CT and MRI imaging features of coronary arterial stents and bypass grafts

What are the CT and MRI imaging features of coronary arterial stents and bypass grafts?

Coronary arterial stents can be easily visualized on CT images as high-attenuation metallic mesh foci with the presence of stent struts. Different reconstruction algorithms (e.g., sharp kernels) can be used to improve the visualization of coronary stents. In the future, with improvements in spatial resolution and image noise reduction, the evaluation of in-stent restenosis will be more feasible. A sensitivity of 85% to 95% and specificity of 86% to 95% are achievable for detection of in-stent stenosis by CT compared to catheter angiography by using a sharper reconstruction kernel. The factors that affect the visualization of in-stent restenosis include motion artifacts, blooming artifacts, stent diameter, stent composition (less dense metals such as stainless steel provide better images than stents with denser metals such as tantalum), and the presence of coronary calcifications.
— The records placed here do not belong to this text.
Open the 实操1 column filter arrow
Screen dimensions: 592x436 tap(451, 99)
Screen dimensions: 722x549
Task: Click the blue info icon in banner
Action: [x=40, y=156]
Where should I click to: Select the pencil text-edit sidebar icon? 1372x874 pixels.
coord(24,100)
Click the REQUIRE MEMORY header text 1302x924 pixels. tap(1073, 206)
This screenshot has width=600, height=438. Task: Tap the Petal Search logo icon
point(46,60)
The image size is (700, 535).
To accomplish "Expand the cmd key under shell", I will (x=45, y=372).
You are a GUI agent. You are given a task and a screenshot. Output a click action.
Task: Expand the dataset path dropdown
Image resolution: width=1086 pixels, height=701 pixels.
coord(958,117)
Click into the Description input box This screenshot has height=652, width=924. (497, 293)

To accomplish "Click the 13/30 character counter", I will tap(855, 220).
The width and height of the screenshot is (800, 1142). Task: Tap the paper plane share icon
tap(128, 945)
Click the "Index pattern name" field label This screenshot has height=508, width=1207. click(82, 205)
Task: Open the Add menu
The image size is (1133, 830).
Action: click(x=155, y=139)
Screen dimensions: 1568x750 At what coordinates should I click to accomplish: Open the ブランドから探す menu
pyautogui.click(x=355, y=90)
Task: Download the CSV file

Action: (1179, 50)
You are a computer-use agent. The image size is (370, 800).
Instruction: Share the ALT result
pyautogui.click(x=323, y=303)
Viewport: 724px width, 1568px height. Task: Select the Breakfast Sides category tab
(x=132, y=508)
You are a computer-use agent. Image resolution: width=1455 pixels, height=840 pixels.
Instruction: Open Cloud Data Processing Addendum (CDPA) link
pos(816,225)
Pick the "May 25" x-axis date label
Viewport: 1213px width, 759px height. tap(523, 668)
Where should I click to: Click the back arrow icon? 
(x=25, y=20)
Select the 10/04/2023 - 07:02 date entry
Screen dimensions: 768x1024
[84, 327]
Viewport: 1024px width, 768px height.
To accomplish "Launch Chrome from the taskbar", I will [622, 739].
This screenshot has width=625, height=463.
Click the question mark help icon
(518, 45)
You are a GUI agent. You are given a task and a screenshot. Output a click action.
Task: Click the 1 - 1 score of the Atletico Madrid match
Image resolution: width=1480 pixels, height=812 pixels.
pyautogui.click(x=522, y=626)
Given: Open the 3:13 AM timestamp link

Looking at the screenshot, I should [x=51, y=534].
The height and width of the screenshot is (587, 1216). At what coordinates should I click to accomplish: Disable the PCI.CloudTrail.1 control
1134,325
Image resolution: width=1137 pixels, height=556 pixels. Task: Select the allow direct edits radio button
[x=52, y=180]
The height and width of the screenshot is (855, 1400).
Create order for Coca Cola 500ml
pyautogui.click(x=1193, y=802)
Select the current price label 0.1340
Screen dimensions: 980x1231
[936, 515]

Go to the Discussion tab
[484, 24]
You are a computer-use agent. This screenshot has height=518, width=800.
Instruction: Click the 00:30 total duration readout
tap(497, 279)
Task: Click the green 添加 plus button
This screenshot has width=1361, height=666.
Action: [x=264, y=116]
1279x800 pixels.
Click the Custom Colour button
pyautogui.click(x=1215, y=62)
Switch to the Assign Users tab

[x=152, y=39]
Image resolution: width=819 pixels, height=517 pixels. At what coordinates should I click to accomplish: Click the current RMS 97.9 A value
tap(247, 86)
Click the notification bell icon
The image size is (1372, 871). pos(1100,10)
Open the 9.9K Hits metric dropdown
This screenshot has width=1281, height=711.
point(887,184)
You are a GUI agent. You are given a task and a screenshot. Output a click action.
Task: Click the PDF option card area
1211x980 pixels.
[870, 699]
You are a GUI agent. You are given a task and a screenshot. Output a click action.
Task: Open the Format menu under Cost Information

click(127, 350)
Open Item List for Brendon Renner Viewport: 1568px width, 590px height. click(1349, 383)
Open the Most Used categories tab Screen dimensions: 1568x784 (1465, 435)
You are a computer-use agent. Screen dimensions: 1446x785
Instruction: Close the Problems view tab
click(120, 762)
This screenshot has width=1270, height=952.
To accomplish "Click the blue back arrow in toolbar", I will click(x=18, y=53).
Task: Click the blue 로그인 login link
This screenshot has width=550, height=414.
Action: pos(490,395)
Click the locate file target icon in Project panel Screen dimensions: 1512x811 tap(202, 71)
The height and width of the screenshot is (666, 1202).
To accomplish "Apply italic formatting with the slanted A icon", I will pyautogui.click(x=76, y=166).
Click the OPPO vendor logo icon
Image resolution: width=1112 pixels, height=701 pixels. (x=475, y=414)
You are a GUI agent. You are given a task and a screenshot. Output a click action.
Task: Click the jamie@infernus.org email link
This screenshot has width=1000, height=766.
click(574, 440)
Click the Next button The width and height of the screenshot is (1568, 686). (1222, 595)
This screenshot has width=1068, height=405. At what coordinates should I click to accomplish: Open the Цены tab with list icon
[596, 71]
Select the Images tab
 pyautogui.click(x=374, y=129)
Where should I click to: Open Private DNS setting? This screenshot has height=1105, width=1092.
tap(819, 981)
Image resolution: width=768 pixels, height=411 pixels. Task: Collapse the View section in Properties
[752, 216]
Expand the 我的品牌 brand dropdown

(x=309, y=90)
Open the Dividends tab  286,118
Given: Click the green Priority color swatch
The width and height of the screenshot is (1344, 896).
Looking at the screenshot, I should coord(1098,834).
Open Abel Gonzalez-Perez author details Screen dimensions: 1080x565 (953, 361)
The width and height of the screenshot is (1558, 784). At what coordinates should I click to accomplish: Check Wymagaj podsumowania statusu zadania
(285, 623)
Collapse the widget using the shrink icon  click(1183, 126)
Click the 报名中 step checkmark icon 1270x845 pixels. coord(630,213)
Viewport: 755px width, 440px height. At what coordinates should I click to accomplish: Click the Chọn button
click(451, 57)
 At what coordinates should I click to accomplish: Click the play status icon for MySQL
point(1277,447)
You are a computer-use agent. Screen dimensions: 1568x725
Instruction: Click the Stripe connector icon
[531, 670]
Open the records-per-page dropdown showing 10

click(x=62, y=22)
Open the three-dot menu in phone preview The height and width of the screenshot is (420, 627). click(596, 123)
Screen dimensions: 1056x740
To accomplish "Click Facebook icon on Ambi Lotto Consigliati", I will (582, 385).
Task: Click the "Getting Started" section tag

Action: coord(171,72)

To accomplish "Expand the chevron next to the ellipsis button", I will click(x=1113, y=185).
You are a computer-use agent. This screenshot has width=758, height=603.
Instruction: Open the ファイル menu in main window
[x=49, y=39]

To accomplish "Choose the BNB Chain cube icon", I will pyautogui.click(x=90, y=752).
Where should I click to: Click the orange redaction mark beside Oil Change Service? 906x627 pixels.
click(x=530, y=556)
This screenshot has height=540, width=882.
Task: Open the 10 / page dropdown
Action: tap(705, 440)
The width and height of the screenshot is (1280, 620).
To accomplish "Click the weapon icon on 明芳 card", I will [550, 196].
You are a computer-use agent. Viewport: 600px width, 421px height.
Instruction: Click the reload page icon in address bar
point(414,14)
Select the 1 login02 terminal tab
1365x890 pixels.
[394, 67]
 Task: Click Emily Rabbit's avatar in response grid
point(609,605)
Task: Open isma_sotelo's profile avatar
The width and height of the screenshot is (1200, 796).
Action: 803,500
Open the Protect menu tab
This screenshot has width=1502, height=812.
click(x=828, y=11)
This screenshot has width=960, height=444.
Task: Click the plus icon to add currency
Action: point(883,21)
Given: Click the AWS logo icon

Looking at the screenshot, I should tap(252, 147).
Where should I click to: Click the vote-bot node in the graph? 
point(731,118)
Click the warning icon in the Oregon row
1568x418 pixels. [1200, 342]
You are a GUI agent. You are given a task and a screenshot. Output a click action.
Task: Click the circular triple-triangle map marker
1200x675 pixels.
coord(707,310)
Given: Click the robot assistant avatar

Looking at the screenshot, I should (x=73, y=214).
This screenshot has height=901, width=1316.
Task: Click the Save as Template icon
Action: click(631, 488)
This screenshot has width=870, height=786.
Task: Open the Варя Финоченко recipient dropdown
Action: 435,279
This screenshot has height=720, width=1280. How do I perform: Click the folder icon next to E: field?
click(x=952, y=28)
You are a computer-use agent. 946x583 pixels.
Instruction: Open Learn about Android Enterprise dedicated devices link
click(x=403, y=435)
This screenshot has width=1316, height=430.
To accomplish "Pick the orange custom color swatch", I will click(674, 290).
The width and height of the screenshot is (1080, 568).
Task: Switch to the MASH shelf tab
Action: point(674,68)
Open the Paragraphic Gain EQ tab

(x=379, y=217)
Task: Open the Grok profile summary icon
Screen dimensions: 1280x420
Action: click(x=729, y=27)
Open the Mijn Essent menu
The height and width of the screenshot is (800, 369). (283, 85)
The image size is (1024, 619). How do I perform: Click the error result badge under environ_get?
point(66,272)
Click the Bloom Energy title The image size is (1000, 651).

CT has been utilized to evaluate the patency of bypass grafts since the development of electron beam computed tomography (EBCT) in the 1980s. However, with the development of multidetector computed tomography (MDCT), coronary CTA can be utilized to evaluate the patency of bypass grafts more efficiently due to its superior spatial resolution. Specifically, anastomotic patency can now be better assessed compared to EBCT given better image quality and improved visualization software with curved planar reformats and 3D reconstructions.

Saphenous venous grafts can be effectively evaluated by CT, including jump grafts that have a side-to-side anastomosis (i.e., a diagonal branch) first and then continue to an anastomosis with a second vessel more distally (i.e., an obtuse marginal branch). Evaluation of arterial bypass grafts such as internal mammary graft and radial artery graft may be limited by the presence of multiple surgical clips associated with these grafts, which may produce extensive artifacts. However, the overall patency can usually be adequately assessed. Bypass graft stenosis, occlusion, and aneurysm formation can be identified by CTA.

Coronary MRA has been studied to evaluate the patency of coronary bypass grafts and may be an alternative modality for assessing bypass graft patency when coronary CTA is contraindicated. The evaluation of coronary artery stent patency by MRA is not yet clinically feasible given artifacts caused by the metal in stents.